For "legal Eagle"
Ok the "good faith and fair dealing" theory you spoke to in my original question regarding a possible good Samaritan payment is only part and parcel of my issue.History
I have to cooperative loans
with a mortgage servicer which had changed hands on several occasion over the years (since 1988)
Both are about to mature (one of which is the one with the possible Samaritan payment)
I have been making payments in full to all holders and holders in due course over the years in a timely fashion.
Last year the cooperative started a NJF (non judicial foreclosure
) against both units for alleged arrears of maintenance, assessments, other
The cooperative did not serve proper notices to secured part (bank) but the bank was made aware of such issue (notice of default
and notice to terminate and Notice of Sale)
I also served bank with response to notice of default stating I did not owe them anything.
The way the notices were written were as if it was going to be a holdover case (they would seek possession
then sale of shares)
The bank did not say anything to me until the notice of sale came.
They called and asked if I knew what was going on and what I was doing.
I informed them that I was moving for a OSC/TRO
I asked them what were they doing.
They stated nothing because they a) have a secured interest in the units by way of UCC, b) if the cooperative prevails then whoever is the successful bidder would have to pay the outstanding loan with the bank, and c) I would still be on the hook for the mortgage(s) in any event until it is paid off.
I asked to speak with their lawyers but I was told it was the lawyers who had the bank call me.
They went on to tell me I'd better hurry up and do it because things could get ugly fast.
I filed the OSC/ TRO in May and the judge signed it after meeting in his chamber with both sides.
It was agreed that the cooperative would provide me with specific information I was seeking and that we would reappear in June.
The cooperative refused to give me any information
We appeared in Court in June and the attorney for cooperative stated they canceled the sale because they got paid by the bank,
The judge dismissed the case as I was in shock.
I called the bank and finally after about five calls they figured out that they did pay the cooperative as two hazard insurance
The bank then added each payment to each of my loans as negative escrow demanding that I pay them back.
I refused because the bank stated it would not get involved and I strongly believe I would have prevailed even before we got to the substantive issues but the bank interfered with my right to a lawful adjudication
in any event I emailed them and called and filed CSFB cases to no avail
The bank acknowledged in writing the conversation I had with them in which they said they would not get involved but it also holds that pursuant to the loan security agreement they had a right to intercede to protect their investment without notice.

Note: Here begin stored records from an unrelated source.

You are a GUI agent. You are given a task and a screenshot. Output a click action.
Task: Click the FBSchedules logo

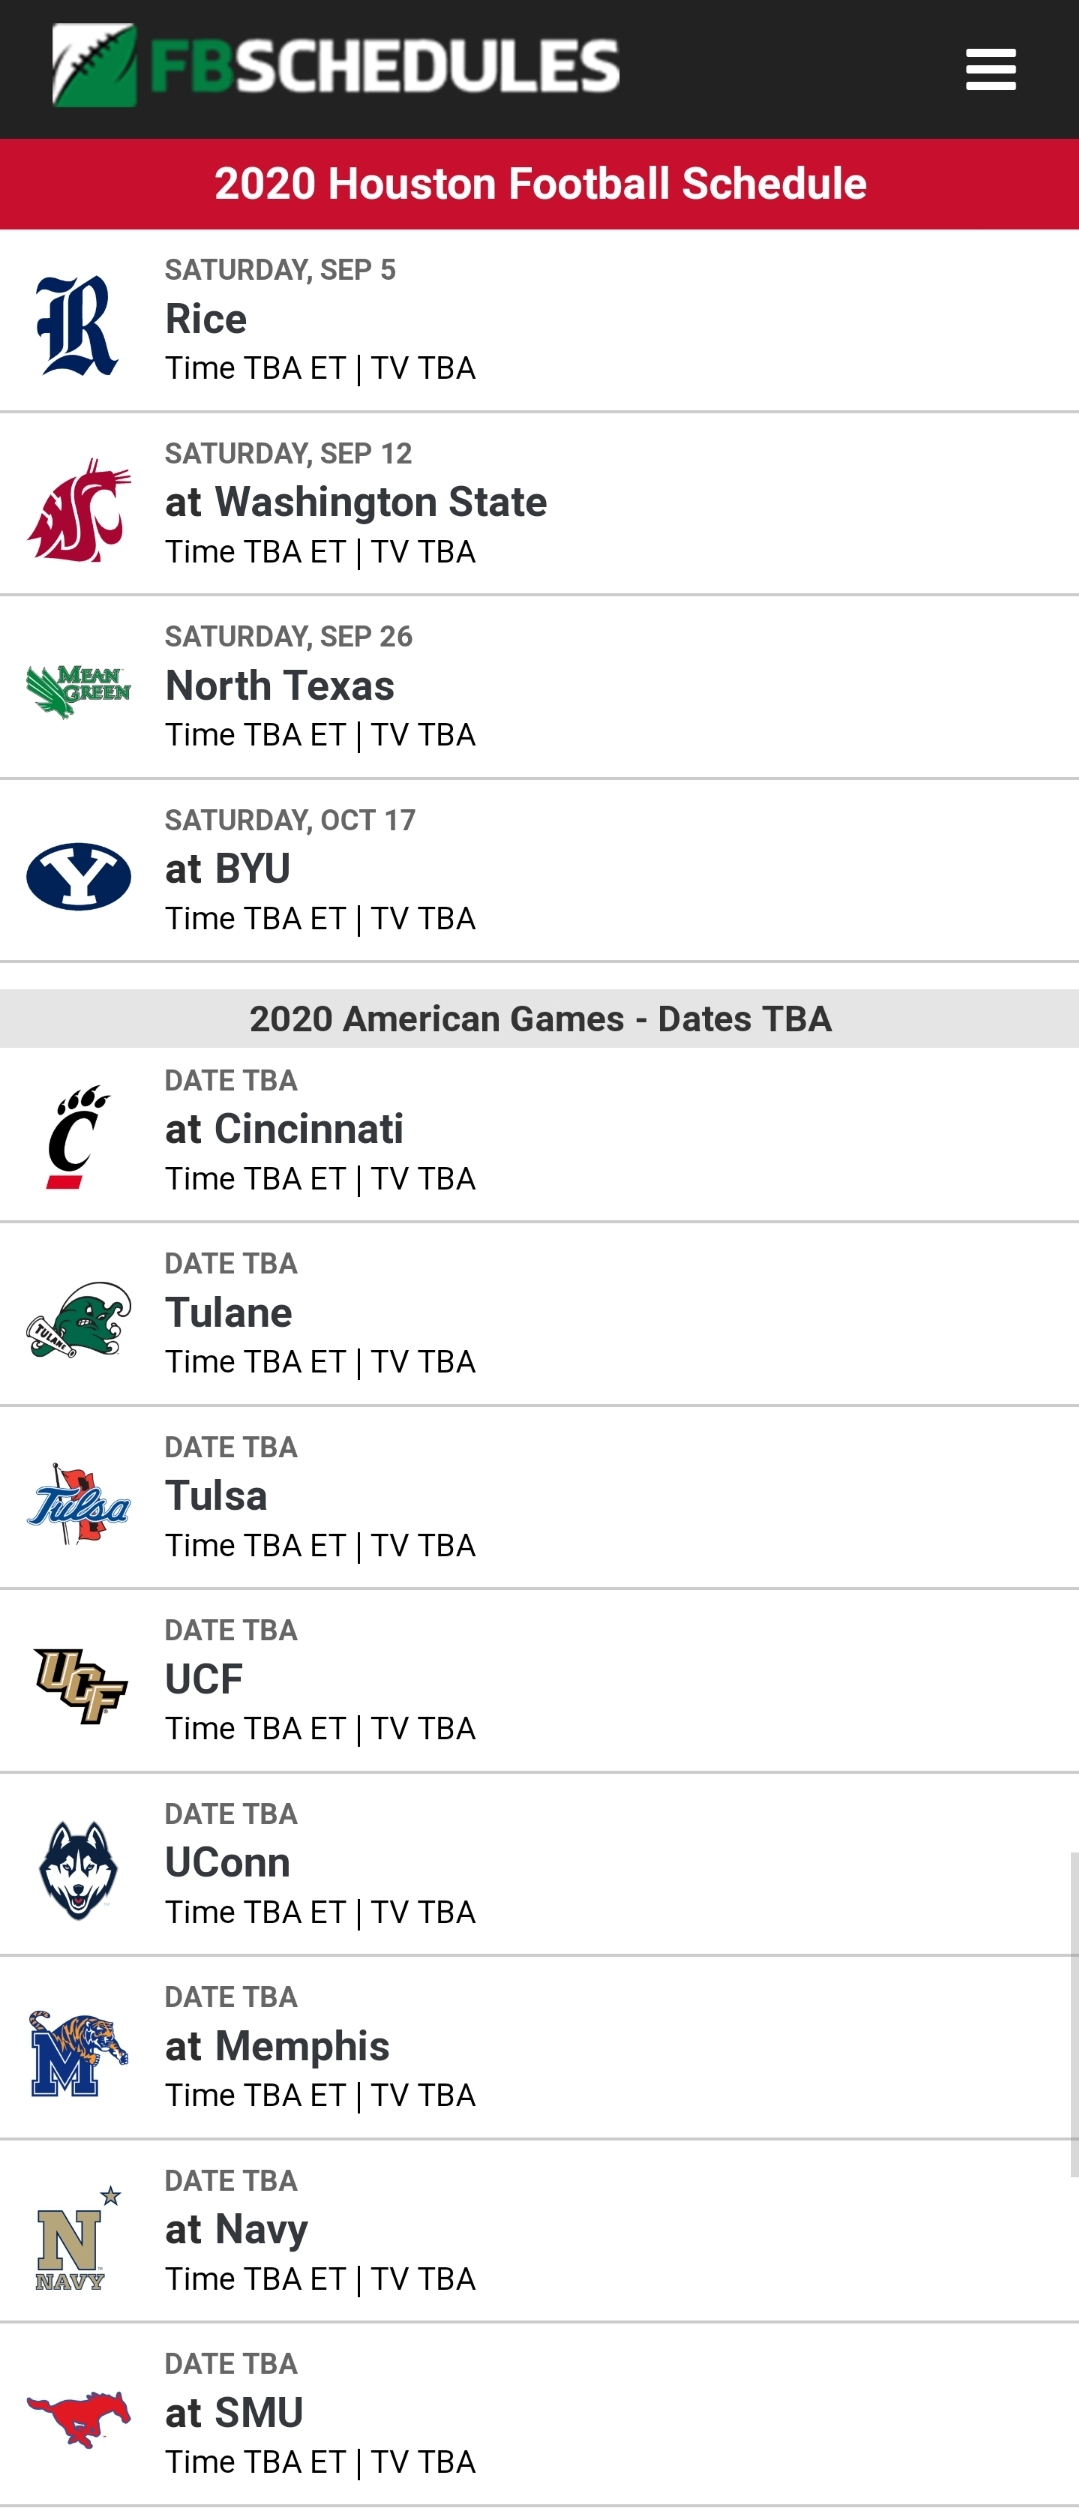[336, 65]
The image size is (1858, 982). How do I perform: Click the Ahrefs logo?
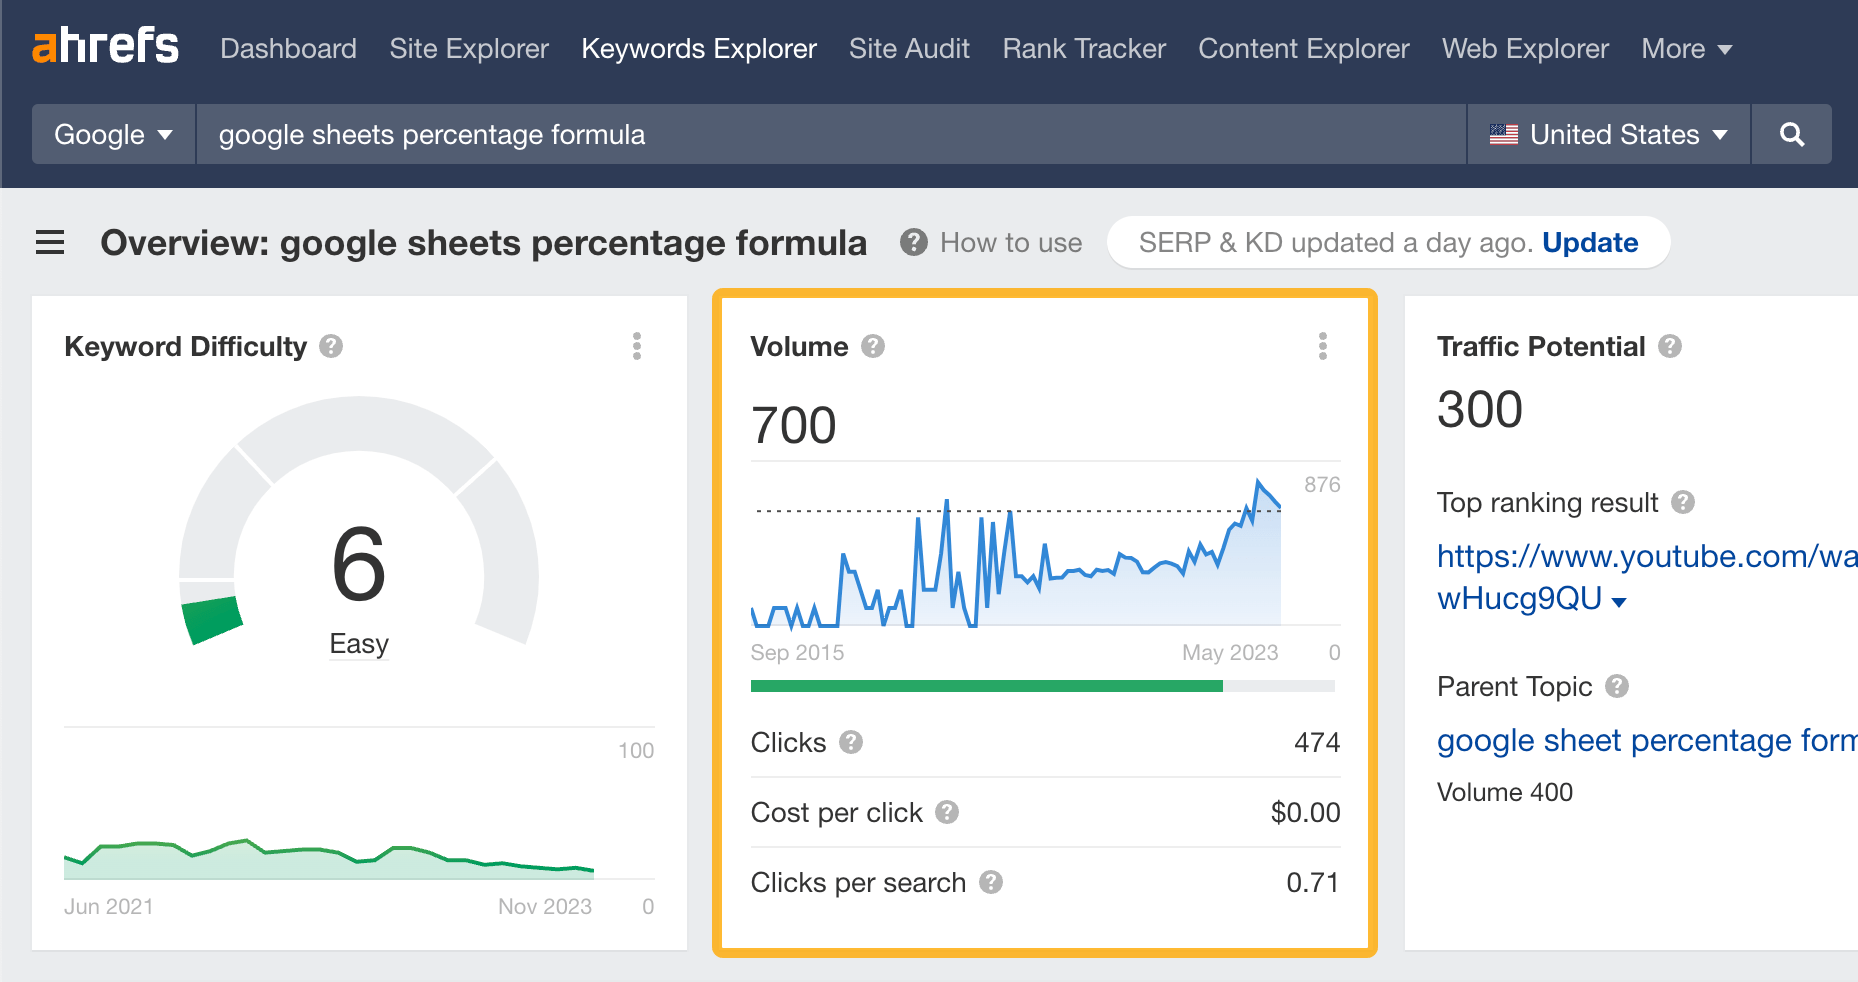coord(105,47)
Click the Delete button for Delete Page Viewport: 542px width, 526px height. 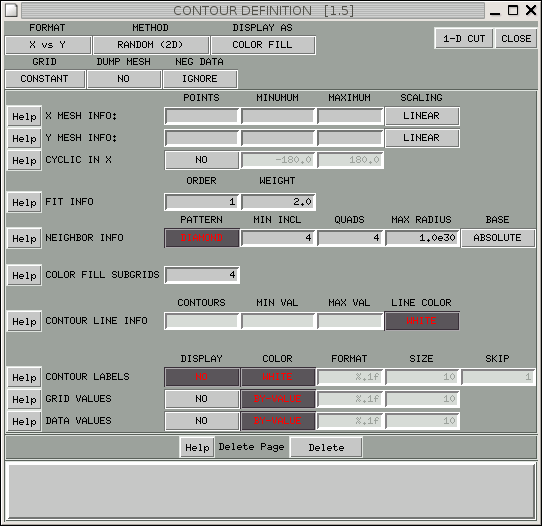pos(326,448)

This is in my opinion not fair dealing minimally because they paid an amount of money that was not sought in the OSC/TRO, the cooperative attorneys had already conceded in judge chambers that the underlying amount of money sought was a few hundred dollars per unit...which I still disagreed with, and the fact that the reason the cooperative did not respond to me was because they got paid by the bank during the pendency of the stay.
Furthermore the bank (servicing organization - not really a bank) cannot clearly prove it has a right to service the loans or that it lawfully has ownership
of same. The UCC's contradict the various documents they sent me showing different banks assigned the loans to them.